Natürlich ist “Der Lärm des Lebens” ein sehr persönliches Werk, was auch den Literatur-Journalisten Albrecht etwas aus der Reserve lockt: “Ich habe ein Problem mit dem Buch, weil mich normalerweise der Autor nicht interessiert”, beichtet der WDR-Redakteur im Bühnengespräch. Ein Problem, dass er aber offenbar überwunden hat. Dass Jörg Hartmann trotz aller nicht vorhandenen (oder zumindest nicht gezeigten) Allüren eine starke Präsenz auf der Bühne hatte, unterscheidet ihn sicher von manchen anderen Autoren. Der Star-Gast, der auf Einladung der Meinerzhagener Stadtbücherei sowie der Buchhandlung Schmitz diesen Termin in seine Lese-Tournee aufnahm, legte keinen großen Wert darauf, als einer der populärsten “Tatort”-Darsteller wahrgenommen zu werden. Dennoch wurde seine Schauspiel-Karriere an diesem Abend thematisiert. Als Jörg Hartmann seinen Werdegang beschrieb, als er von Herdecke aus seine beruflichen Entwicklungsmöglichkeiten auslotete. Nachdem sein Vater 2018 im Alter von 82 Jahren starb, verewigte Hartmann das Thema Demenz auch im Drehbuch, dass er für eine “Tatort”-Folge schrieb. Vermutlich keine leichte Aufgabe, denn im tatsächlichen Leben schien er zu seinem Vater ein ziemlich gutes, herzliches Verhältnis gehabt zu haben: Der handballbegeisterte “Hubsi” wird als sehr freundlicher und liebenswerter Mensch beschrieben.

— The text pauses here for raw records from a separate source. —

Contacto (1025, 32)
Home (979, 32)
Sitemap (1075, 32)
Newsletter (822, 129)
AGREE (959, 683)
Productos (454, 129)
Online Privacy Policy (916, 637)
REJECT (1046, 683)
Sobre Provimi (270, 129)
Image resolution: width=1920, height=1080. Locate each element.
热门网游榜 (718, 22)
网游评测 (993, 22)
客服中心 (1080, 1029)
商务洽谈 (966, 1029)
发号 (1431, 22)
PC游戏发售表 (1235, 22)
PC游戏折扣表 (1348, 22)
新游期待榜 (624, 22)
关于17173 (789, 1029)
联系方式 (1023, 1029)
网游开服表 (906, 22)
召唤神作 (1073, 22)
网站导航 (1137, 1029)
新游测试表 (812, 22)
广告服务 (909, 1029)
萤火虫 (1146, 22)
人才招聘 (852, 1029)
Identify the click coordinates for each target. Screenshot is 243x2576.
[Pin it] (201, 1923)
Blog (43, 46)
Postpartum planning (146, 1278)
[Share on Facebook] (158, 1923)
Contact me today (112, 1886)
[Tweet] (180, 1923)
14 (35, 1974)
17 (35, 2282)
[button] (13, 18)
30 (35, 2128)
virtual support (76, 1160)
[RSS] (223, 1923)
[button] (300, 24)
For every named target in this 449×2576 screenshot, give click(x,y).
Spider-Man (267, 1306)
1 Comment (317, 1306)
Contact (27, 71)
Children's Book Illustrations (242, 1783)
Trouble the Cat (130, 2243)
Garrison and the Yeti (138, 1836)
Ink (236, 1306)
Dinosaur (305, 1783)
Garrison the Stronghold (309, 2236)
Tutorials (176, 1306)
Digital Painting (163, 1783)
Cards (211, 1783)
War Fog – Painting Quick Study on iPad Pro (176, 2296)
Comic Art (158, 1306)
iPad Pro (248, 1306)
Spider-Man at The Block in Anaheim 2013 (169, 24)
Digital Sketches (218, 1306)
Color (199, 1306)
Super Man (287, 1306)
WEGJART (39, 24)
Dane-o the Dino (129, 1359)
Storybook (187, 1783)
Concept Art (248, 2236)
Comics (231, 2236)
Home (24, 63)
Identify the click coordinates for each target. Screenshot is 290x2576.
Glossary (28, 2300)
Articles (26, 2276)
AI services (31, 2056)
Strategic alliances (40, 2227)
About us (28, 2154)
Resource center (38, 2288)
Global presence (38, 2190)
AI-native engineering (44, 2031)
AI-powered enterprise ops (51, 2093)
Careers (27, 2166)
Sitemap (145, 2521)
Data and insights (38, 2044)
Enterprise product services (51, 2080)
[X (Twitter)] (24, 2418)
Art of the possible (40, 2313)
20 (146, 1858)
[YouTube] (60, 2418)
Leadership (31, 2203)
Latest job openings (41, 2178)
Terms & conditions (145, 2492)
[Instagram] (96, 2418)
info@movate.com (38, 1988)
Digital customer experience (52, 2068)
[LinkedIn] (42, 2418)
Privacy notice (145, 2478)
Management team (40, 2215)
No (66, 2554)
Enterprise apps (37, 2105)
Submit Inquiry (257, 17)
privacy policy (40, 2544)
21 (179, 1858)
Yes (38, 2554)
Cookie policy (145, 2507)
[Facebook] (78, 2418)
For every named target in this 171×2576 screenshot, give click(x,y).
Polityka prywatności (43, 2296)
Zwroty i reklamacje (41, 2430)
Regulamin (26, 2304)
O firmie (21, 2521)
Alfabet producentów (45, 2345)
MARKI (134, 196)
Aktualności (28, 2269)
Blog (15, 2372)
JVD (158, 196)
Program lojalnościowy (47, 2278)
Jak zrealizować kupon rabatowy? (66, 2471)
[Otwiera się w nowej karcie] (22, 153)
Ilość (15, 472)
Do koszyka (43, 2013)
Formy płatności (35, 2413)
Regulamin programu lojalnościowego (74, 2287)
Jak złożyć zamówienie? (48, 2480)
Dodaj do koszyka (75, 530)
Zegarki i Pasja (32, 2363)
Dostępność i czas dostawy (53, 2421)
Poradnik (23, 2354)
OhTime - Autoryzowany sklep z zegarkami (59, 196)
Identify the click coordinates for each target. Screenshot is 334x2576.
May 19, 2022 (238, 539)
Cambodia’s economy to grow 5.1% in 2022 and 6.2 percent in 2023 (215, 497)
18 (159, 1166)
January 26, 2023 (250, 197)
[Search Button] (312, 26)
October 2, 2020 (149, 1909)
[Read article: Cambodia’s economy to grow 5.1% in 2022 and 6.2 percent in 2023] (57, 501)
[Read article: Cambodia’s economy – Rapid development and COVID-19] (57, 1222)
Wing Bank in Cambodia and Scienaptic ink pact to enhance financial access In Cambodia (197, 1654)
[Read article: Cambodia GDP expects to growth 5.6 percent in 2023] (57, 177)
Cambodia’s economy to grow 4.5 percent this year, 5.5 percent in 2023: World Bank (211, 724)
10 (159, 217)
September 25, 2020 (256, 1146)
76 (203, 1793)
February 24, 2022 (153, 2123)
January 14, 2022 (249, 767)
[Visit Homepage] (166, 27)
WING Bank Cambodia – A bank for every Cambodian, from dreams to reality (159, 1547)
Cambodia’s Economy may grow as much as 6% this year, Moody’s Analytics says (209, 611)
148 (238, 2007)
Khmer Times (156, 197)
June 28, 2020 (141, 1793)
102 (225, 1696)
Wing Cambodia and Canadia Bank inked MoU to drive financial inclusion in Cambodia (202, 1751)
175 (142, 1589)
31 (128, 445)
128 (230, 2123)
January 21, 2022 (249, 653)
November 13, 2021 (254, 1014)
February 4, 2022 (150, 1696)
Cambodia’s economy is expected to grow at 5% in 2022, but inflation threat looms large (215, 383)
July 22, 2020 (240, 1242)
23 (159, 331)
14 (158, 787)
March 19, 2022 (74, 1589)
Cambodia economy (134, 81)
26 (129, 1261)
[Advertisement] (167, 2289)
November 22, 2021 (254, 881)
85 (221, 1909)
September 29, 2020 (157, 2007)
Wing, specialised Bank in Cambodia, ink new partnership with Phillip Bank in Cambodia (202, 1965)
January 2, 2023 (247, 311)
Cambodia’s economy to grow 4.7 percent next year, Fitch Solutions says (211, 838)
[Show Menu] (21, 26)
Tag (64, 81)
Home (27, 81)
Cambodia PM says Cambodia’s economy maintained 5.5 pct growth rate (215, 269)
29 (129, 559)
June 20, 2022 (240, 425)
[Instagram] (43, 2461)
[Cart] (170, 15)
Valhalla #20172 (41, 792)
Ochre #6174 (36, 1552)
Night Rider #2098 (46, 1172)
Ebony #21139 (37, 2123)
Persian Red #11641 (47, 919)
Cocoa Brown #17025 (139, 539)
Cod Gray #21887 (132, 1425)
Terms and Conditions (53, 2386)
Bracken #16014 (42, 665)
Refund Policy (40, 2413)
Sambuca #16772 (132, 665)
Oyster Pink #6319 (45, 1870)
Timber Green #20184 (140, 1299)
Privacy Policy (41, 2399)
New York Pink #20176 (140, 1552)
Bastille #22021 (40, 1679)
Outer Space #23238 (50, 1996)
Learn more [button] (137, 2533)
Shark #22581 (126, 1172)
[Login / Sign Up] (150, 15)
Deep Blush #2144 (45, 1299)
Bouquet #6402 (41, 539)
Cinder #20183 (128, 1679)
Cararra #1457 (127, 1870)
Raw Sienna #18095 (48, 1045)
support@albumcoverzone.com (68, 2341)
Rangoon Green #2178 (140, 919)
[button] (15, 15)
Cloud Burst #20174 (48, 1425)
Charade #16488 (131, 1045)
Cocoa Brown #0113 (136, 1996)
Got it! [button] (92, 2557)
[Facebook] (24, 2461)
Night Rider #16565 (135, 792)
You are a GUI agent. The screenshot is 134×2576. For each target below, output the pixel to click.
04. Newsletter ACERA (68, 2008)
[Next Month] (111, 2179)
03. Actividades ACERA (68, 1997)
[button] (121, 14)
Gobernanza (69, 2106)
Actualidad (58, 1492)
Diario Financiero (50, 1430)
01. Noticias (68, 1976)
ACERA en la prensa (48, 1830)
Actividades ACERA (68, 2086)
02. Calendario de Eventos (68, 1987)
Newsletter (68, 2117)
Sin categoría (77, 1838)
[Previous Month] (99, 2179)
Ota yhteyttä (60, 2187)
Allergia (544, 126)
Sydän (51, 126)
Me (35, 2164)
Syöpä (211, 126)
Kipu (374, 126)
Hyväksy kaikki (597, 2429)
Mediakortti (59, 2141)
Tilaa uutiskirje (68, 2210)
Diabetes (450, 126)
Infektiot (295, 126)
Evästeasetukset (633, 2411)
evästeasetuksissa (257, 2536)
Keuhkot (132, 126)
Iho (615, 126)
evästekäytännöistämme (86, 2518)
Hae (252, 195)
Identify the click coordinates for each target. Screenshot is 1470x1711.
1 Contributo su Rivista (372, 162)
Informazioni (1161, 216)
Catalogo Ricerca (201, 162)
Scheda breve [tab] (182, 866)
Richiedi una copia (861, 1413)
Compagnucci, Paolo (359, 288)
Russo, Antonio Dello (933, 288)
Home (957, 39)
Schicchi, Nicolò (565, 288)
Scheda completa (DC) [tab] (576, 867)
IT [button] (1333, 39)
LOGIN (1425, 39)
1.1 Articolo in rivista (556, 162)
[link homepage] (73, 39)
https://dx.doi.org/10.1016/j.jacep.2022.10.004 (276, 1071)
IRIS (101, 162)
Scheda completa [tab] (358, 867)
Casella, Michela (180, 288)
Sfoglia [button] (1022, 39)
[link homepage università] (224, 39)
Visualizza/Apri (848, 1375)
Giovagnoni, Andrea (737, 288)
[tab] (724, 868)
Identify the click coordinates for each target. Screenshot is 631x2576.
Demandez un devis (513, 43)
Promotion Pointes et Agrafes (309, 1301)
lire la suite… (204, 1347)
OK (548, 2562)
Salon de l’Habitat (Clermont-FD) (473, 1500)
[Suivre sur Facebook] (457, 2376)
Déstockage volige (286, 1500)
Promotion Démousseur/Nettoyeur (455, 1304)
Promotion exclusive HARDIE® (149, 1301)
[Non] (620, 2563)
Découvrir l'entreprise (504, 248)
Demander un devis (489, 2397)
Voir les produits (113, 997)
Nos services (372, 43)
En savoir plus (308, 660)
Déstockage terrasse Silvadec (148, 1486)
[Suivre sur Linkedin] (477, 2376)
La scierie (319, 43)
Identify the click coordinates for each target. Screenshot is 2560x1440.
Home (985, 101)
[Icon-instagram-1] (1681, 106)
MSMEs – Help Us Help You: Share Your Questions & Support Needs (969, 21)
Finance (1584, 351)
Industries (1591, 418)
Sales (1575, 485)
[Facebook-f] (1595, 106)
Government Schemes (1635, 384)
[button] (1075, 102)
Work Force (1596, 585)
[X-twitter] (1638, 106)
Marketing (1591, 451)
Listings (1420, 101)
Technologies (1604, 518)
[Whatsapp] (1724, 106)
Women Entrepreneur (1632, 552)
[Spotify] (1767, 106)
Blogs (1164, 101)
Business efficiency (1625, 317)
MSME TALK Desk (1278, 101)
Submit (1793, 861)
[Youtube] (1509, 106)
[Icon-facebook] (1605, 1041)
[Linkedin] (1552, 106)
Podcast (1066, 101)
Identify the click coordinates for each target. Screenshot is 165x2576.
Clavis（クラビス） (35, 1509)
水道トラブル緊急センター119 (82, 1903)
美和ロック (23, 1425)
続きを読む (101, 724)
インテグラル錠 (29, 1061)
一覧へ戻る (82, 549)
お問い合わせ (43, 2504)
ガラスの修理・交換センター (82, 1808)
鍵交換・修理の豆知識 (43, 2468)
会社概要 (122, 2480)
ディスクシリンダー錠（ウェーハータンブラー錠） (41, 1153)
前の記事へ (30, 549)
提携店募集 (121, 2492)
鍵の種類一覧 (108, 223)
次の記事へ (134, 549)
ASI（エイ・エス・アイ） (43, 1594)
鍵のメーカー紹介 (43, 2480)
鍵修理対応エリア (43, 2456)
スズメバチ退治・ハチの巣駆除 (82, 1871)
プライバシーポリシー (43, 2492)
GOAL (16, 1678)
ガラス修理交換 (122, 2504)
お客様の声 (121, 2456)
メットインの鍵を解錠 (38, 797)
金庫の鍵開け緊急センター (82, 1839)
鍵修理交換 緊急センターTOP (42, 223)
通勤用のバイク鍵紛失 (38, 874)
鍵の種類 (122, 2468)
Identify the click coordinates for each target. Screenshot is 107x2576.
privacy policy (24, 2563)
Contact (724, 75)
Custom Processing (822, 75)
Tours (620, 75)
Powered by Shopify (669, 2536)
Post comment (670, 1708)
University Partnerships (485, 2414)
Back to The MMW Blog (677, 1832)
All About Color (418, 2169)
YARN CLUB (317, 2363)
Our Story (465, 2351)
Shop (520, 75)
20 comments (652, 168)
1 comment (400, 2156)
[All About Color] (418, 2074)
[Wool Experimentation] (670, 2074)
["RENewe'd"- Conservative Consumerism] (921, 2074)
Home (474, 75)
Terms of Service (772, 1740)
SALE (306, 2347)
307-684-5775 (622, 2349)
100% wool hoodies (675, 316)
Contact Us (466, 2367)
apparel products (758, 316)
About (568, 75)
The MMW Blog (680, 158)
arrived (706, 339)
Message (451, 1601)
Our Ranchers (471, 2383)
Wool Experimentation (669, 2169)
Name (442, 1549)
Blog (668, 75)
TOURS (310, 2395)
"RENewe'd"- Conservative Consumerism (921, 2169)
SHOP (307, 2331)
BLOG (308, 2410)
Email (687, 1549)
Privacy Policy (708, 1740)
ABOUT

Als sehr umgänglich entpuppte sich auch Jörg Hartmann. Von den rund 250 Gästen der gutgefüllten Stadthalle kamen viele mit einem Exemplar des Buches, oder kauften es sich vor Ort, um eine Signatur des Schauspielers zu erhaschen. Die Schlange war riesengroß, dennoch hielt Hartmann mit jedem Besucher ein kurzes Schwätzchen und ging anschließend noch mit den Organisatoren des Abends ein Bier trinken. Für die Besucher ging ein spannender und weiten Teilen auch amüsanter Abend zu Ende, denn wer Jörg Hartmann in einer seiner schon jetzt unzähligen Rollen im Fernsehen erlebte, weiß: An Wortwitz mangelt es ihm bestimmt nicht.